BioPharm International


Which Bacteria Make Good Vaccines?

Currently, derivatives of both pathogenic and nonpathogenic bacteria are being evaluated as the basis of live vaccines. These include Salmonella typhi, Shigella flexneri, Listeria monocytogenes, Vibrio cholorae, and Escherichia coli.2,3 An international consortium led by the Royal Holloway, University of London, and including Cobra Biomanufacturing was recently set up to develop Bacillus subtilis for delivery of foreign antigens. This nonpathogenic bacterium is naturally found both in the soil and as a transient component of the gut flora. Its spores, which are currently taken as a probiotic to aid digestive health, are stable for long periods of time and across a wide range of temperatures, properties which would aid distribution of any vaccine.

Once they reach the intestine, many of these bacterial species can translocate through the M-cells of the gut wall. In the gut cell wall they are phagocytosed by antigen presenting cells (APCs) within the Peyer's patches (Figure 1). Salmonella, Listeria, and Shigella are all able to replicate following phagocytosis. After internalization, Salmonella remain in the phagosome, but Listeria and Shigella can escape into the cytoplasm of the APC.
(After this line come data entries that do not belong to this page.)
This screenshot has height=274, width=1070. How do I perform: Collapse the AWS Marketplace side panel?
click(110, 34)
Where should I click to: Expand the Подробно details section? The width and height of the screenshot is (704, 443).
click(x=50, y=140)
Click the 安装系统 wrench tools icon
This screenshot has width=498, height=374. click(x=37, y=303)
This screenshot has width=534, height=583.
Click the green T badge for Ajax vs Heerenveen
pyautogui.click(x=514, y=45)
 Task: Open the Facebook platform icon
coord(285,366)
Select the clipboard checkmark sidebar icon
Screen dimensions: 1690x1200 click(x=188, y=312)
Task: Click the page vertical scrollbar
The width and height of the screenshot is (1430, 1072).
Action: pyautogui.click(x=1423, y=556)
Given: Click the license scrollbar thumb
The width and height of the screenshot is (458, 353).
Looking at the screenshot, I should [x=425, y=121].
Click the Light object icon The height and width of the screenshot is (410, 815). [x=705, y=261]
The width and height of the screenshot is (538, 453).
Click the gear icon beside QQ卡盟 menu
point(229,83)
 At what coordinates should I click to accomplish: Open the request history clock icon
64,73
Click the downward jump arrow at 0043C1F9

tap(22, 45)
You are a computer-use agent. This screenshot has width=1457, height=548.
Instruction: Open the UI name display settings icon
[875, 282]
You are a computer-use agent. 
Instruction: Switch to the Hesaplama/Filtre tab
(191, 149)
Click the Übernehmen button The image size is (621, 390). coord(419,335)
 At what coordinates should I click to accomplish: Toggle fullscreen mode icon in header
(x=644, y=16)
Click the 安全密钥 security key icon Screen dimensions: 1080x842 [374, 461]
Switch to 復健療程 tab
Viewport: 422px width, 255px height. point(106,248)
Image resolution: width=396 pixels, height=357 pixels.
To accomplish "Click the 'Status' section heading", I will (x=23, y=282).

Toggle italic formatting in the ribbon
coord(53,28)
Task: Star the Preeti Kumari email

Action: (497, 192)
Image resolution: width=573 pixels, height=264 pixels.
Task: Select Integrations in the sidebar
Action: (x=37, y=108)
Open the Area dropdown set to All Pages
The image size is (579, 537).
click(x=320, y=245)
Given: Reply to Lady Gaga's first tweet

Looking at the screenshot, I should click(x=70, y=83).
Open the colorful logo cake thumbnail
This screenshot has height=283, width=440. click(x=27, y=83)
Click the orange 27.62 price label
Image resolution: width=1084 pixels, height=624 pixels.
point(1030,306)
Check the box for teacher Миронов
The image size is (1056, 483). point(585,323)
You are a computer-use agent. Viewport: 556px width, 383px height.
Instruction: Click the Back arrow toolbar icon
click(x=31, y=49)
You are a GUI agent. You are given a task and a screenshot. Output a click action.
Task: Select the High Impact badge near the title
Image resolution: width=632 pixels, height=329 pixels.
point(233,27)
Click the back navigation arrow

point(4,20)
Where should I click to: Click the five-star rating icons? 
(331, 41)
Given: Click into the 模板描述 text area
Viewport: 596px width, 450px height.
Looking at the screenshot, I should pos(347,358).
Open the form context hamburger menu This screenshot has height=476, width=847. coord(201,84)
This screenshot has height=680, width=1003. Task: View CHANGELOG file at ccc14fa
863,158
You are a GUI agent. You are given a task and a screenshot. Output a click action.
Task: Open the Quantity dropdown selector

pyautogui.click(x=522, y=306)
Antigens secreted by bacteria, either in the phagosome or the cytoplasm, are displayed by MHC class I molecules on the surface of the APC, thus stimulating a CD8+ T-cell response. As the phagosome contents are degraded, the killed bacteria and their contents are presented via MHC class II molecules, inducing a CD4+ T-cell response. Salmonella are also able to induce strong mucosal (secretory IgA) antibody responses and Vibrio cholerae can elicit the production of strong systemic (serum IgG) and mucosal antibody responses, even though these bacteria are not invasive.

Vaccine Efficiency

To act as an efficient vaccine, the protective antigen must be stably expressed at high levels in the live attenuated bacterial vector. One approach is to insert the antigenic genes directly into the bacterial chromosome. However, this will result in only one copy of the gene being present within each cell. Stability is increased, but the amount of antigenic protein to be produced from a single copy of the gene tends to be too limited to stimulate an adequate immune response. Vaccine developers, therefore, tend to use multicopy plasmids to express their antigen of interest.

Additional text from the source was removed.